Die schweren Erfahrungen sind oft nicht erklärbar, auch die Not von geliebten Menschen nicht, doch im Vertrauen auf Gott, den wir durch Jesus kennen, halten wir uns daran, dass „nichts uns trennen kann von der Liebe Gottes, die in Christus Jesus ist, unserm Herrn“ So hat es der Apostel Paulus in dem großen Lied des Glaubens am Ende des 8. Kapitels im Römerbrief geschrieben. Ja, das ist leicht gesagt, doch im Ernstfall schwer zu leben. Sehr schwer. „Das ist das Ende“, sagte jemand zu Dietrich Bonhoeffer, als er zum Galgen geführt wurde. Er aber sagte: „Für mich ist es der Anfang.“ Das war Gottvertrauen pur. Seine Hinrichtung war ihm nicht Schicksal, sondern ein Heimweg zu Gott.    

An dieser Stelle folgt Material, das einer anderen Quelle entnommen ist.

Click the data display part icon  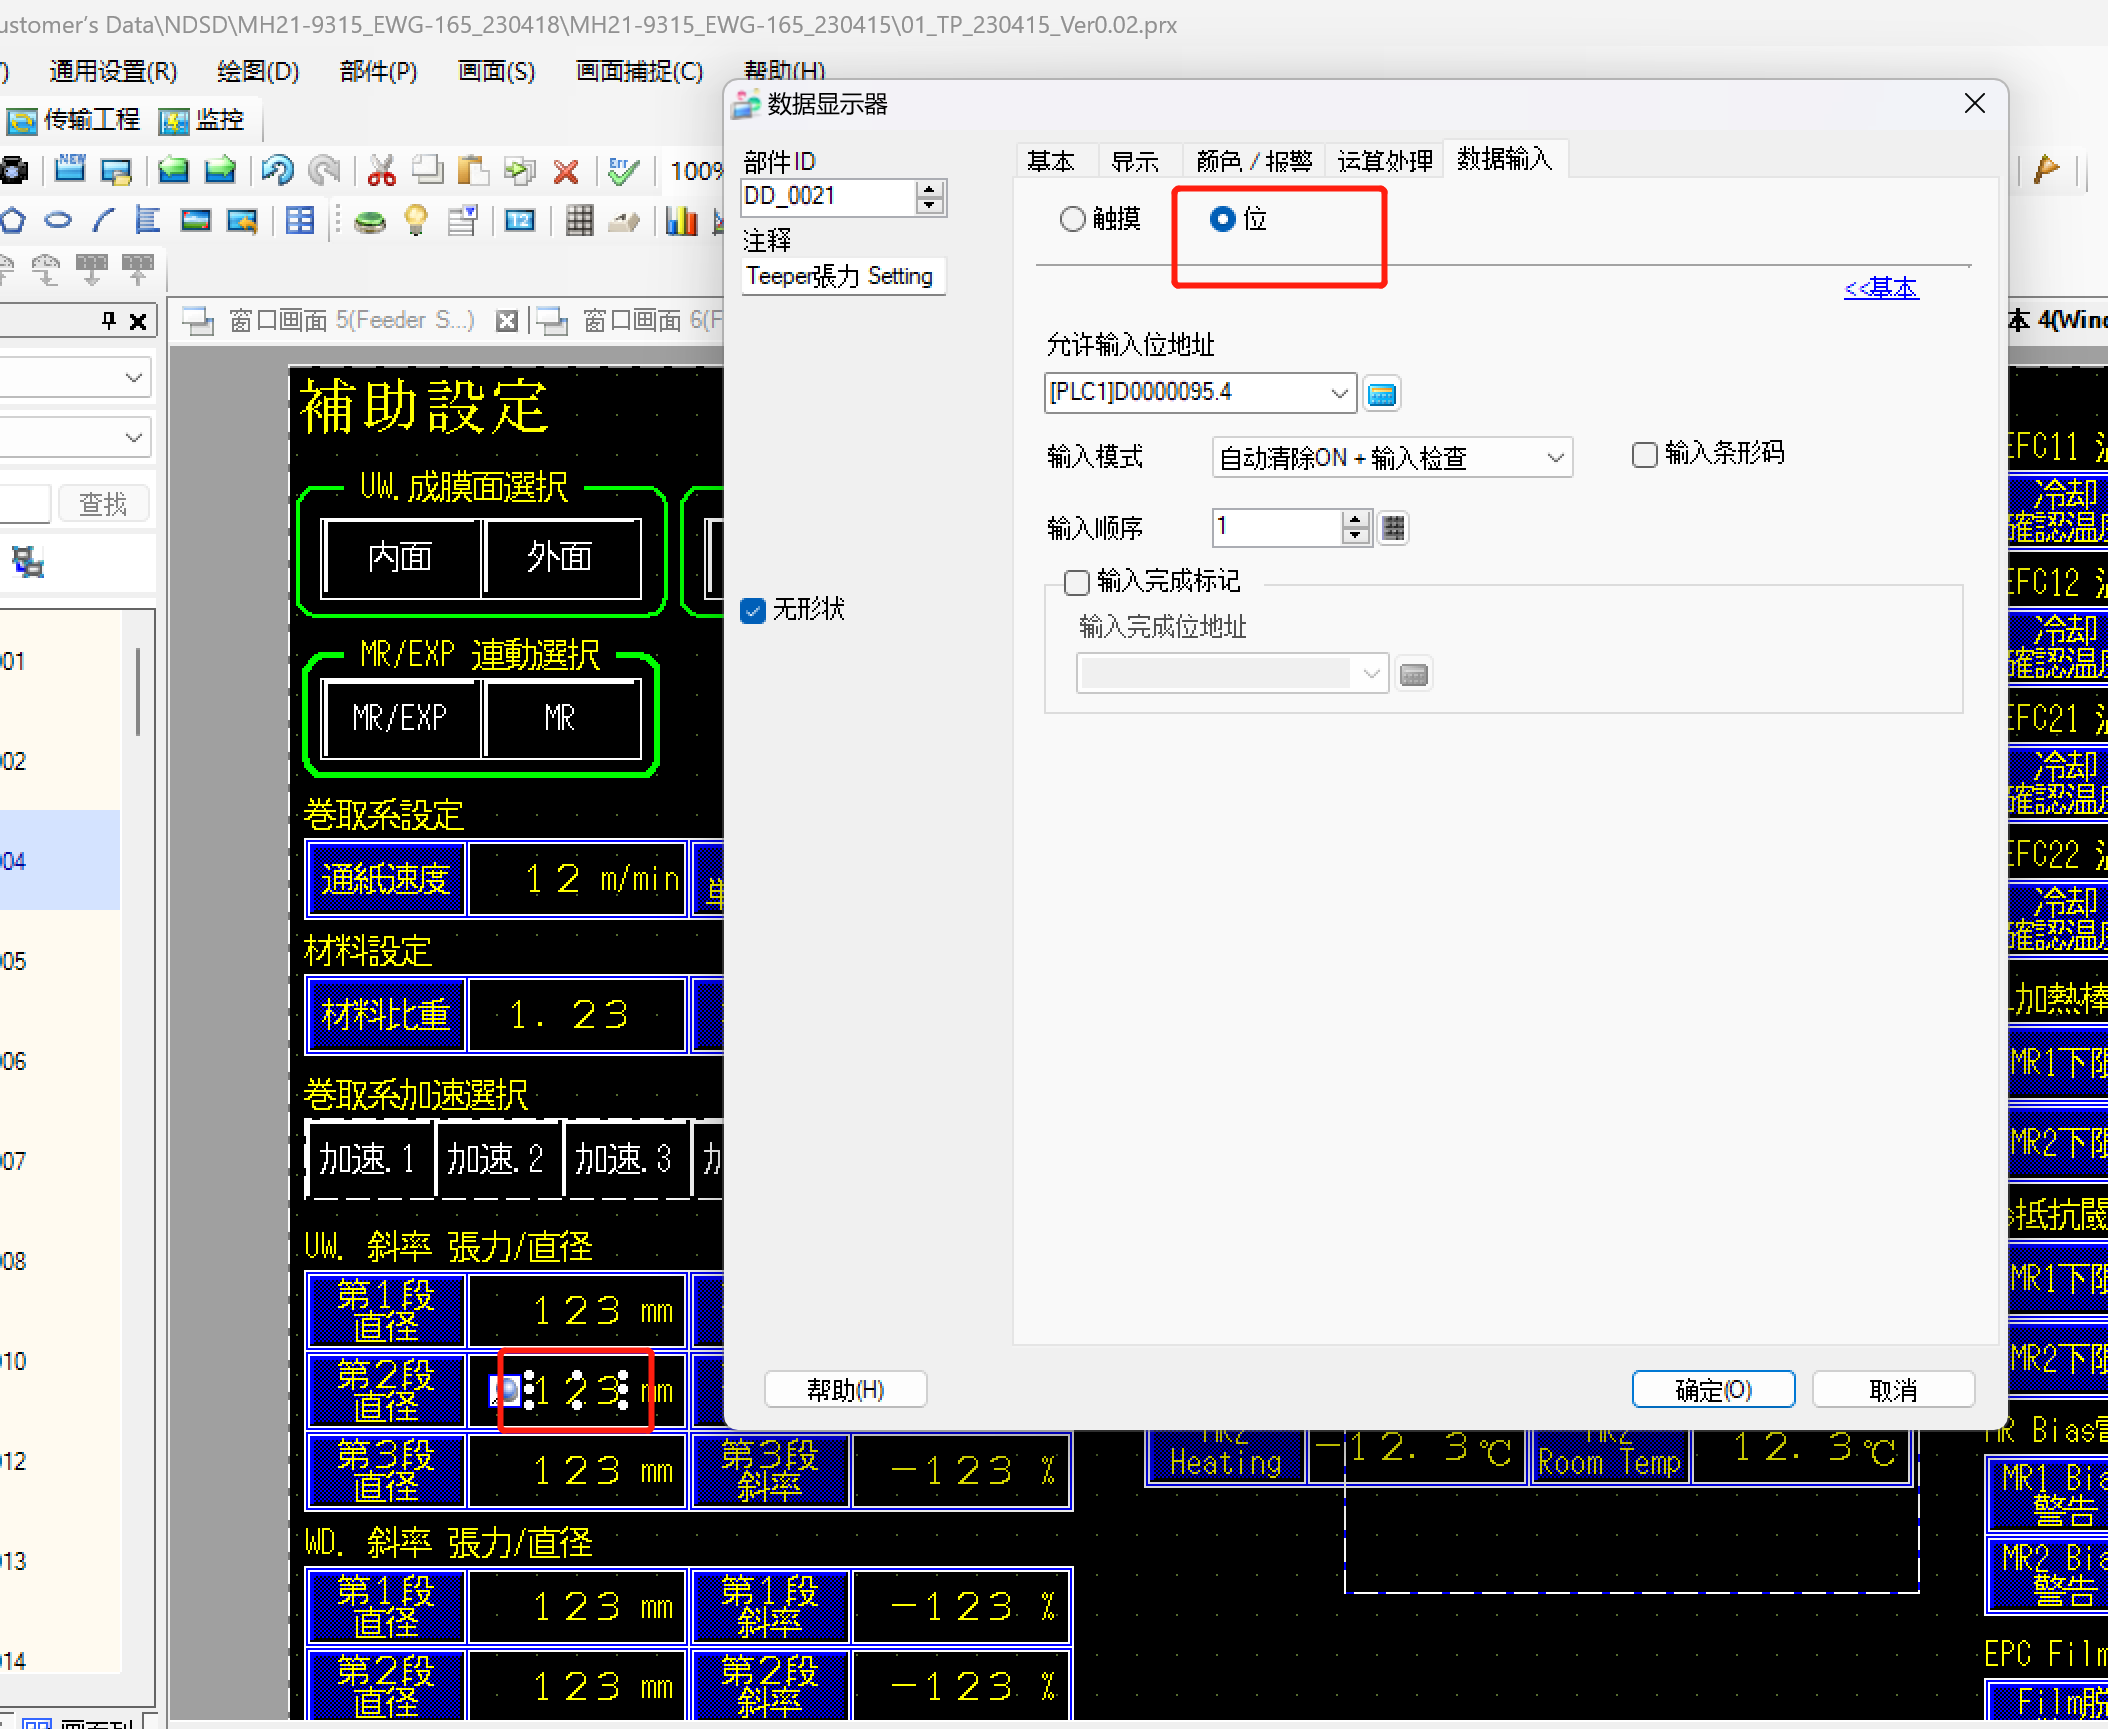click(x=520, y=221)
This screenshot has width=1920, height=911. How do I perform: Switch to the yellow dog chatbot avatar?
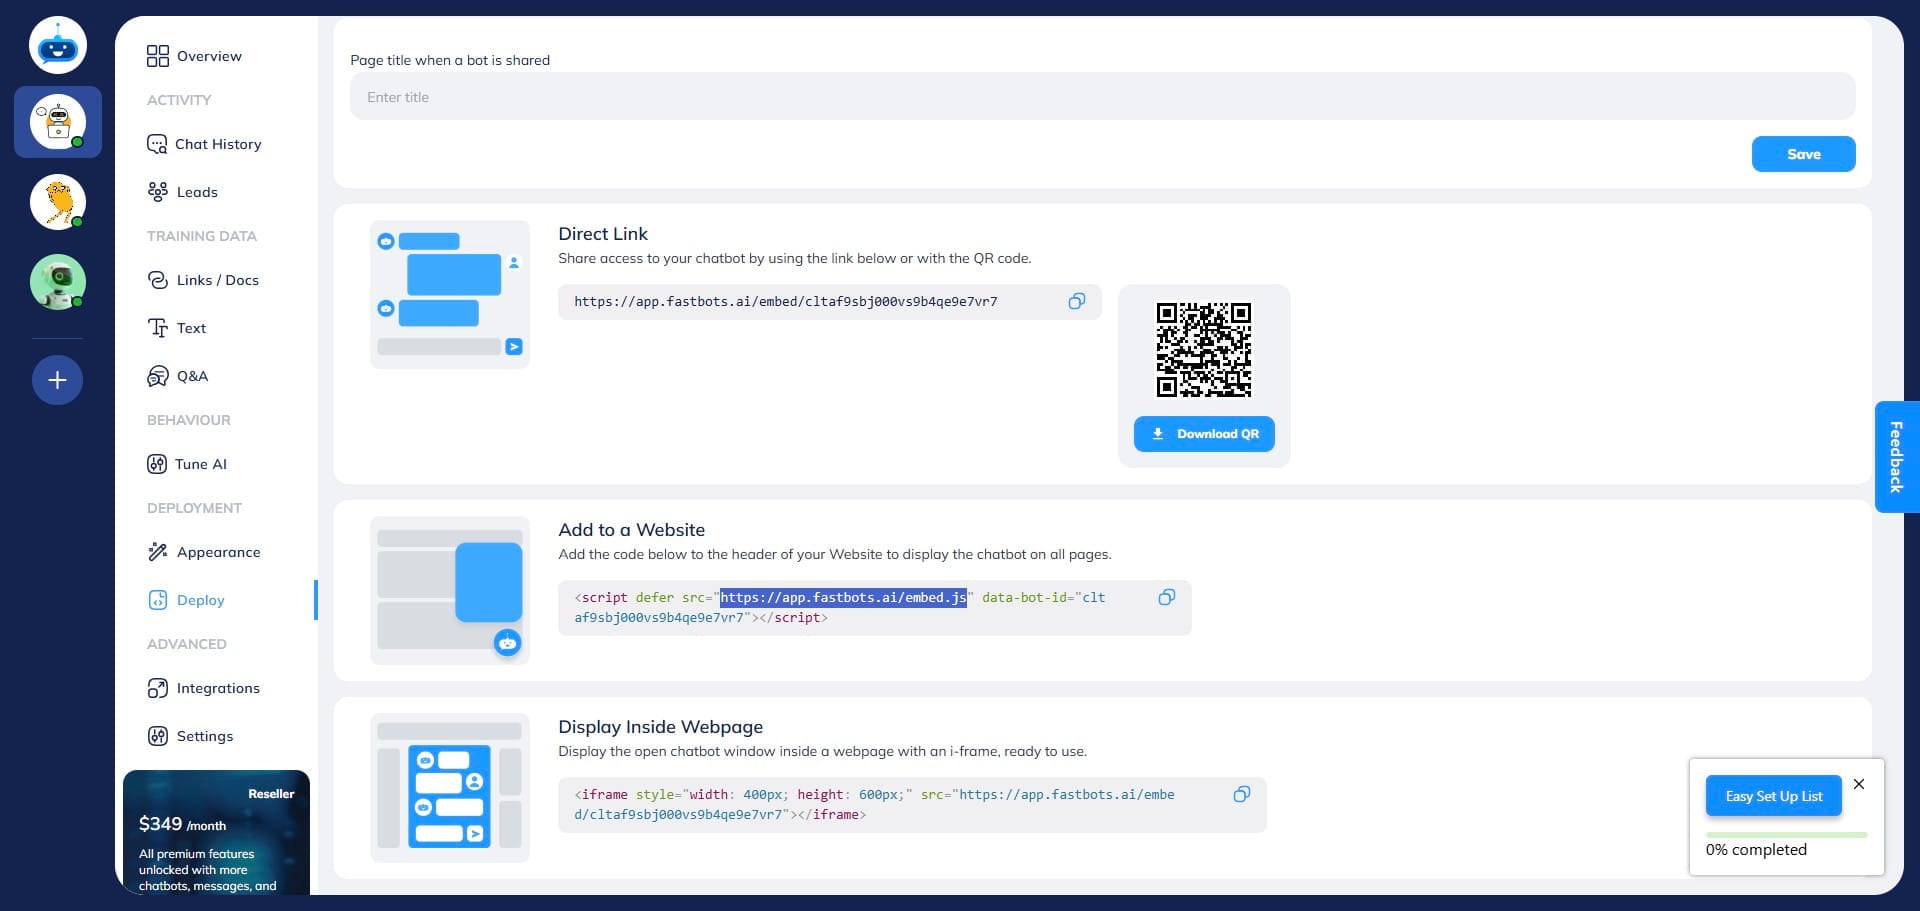click(57, 202)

Ich werfe das Wort Schicksal weg wie einen rostigen Eimer ohne Boden. Und ich ergreife das Wort Gottvertrauen wie ein starkes Seil, das mich hält, doch auch wie eine Matte, auf der ich ruhen kann. Ich kenne sehr viele Menschen, junge und ältere, die ihr Leben Gott anvertraut haben, als sie durch das Jesus-Christus-Evangelium entdeckten, dass Gott der Vater Jesu Christi ist und durch ihn auch unser Vater.